Chip uses light to perform calculations needed for AI
By performing many calculations simultaneously, the silicon photonic chip could eliminate the need to store sensitive information, potentially making future computers unhackable, as well as boosting processing speeds and reducing energy consumption
Engineers at the University of Pennsylvania have developed a new chip that uses light waves, rather than electricity, to perform the complex mathematics essential to training AI. The researchers say that this development, reported in a paper in Nature Photonics, could radically accelerate the processing speed of computers while also reducing their energy consumption.
The silicon photonic chip applies the work of Nader Engheta, who is H. Nedwill Ramsey Professor in the School of Engineering, whose expertise includes manipulating materials at the nanoscale to perform mathematical computations using light. In particular, the chip’s design is the first to combine Engheta’s research with the silicon photonic platform, which uses silicon, the cheap, abundant element used to mass-produce computer chips.
The interaction of light waves with matter represents one possible avenue for developing computers that supersede the limitations of today’s chips, which are essentially based on the same principles as chips from the earliest days of the computing revolution in the 1960s.
In their new paper, Engheta’s group, together with that of Firooz Aflatouni, associate professor in electrical and systems engineering, describe the development of the new chip. “We decided to join forces,” says Engheta, leveraging Aflatouni’s group’s research on nanoscale silicon devices.
Their goal was to develop a platform for performing what is known as vector-matrix multiplication, a core mathematical operation in the development and function of neural networks, the computer architecture that powers today’s AI tools.

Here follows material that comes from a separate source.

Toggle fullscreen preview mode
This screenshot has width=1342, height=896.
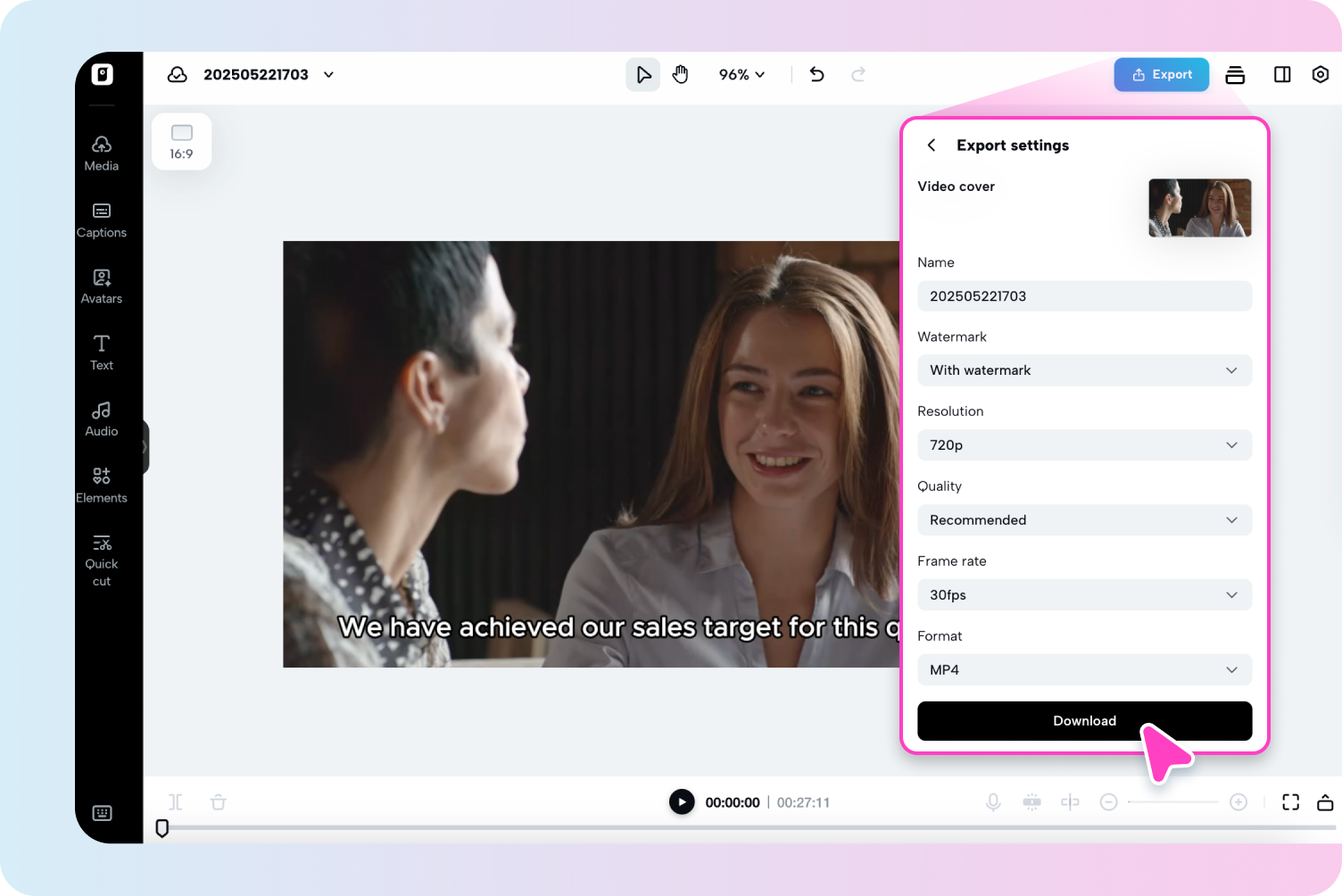tap(1290, 801)
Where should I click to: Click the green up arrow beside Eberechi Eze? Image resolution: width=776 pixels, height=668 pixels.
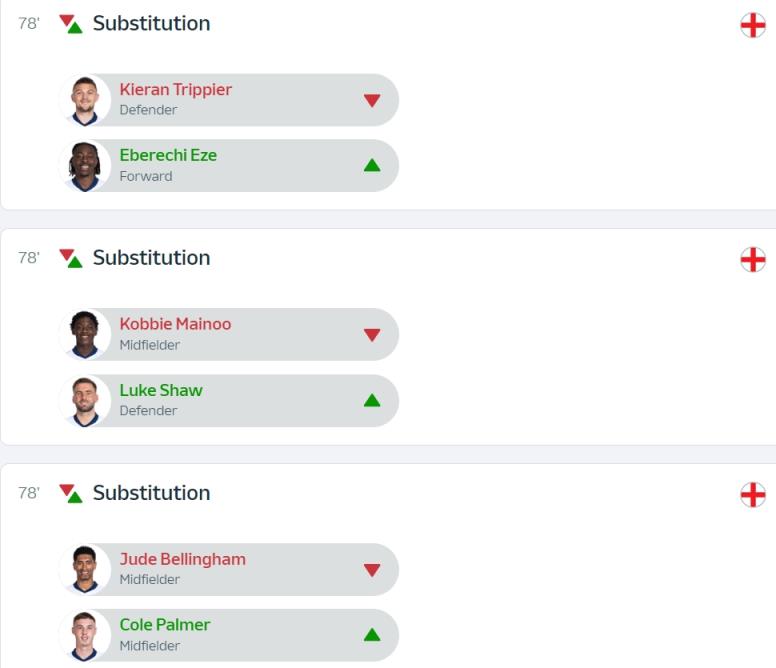coord(372,165)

Instead of using a silicon wafer of uniform height, explains Engheta, “you make the silicon thinner, say 150 nm,” but only in specific regions. Those variations in height — without the addition of any other materials — provide a means of controlling the propagation of light through the chip, since the variations in height can be distributed to cause light to scatter in specific patterns, allowing the chip to perform mathematical calculations at the speed of light.
Due to the constraints imposed by the commercial foundry that produced the chips, Aflatouni says, this design is already ready for commercial applications, and could potentially be adapted for use in graphics processing units (GPUs), the demand for which has skyrocketed with the widespread interest in developing new AI systems. “They can adopt the silicon photonics platform as an add-on,” says Aflatouni, “and then you could speed up training and classification.”
In addition to higher speed and lower energy consumption, Engheta and Aflatouni’s chip has privacy advantages; because many computations can happen simultaneously, there will be no need to store sensitive information in a computer’s working memory, rendering a future computer powered by such technology virtually unhackable. “No one can hack into a non-existing memory to access your information,” says Aflatouni.